DIRECTIONS FOR THIS TASK: Search the entries below for "This screenshot has width=186, height=193.". Give that line and all the lines after it again, exactly, through the last, without pictures.

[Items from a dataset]
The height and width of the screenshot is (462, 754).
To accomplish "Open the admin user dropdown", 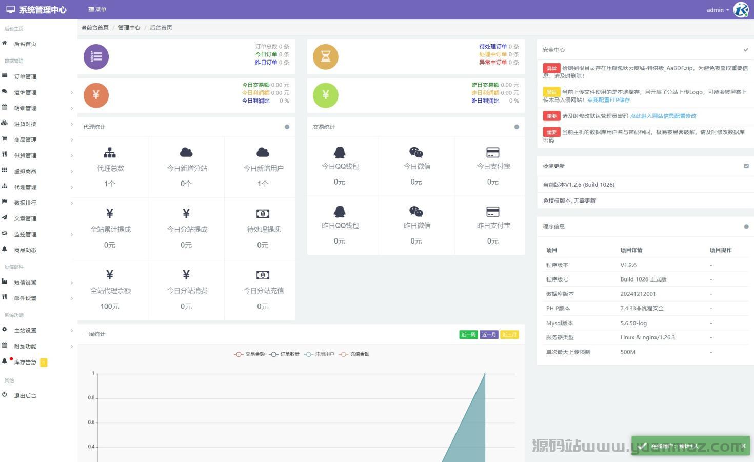I will 717,10.
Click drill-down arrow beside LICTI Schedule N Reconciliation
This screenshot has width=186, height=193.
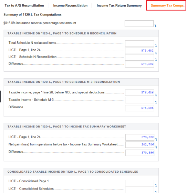click(x=156, y=60)
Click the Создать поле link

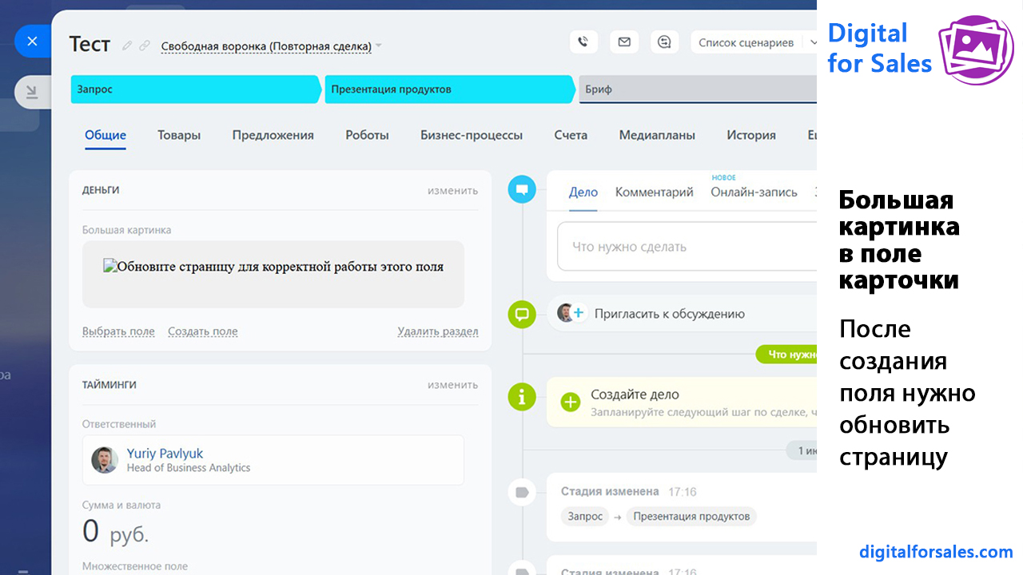point(202,331)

ANSWER SECTION:
This screenshot has width=186, height=193.
click(x=156, y=60)
Click the Создать поле link

point(202,331)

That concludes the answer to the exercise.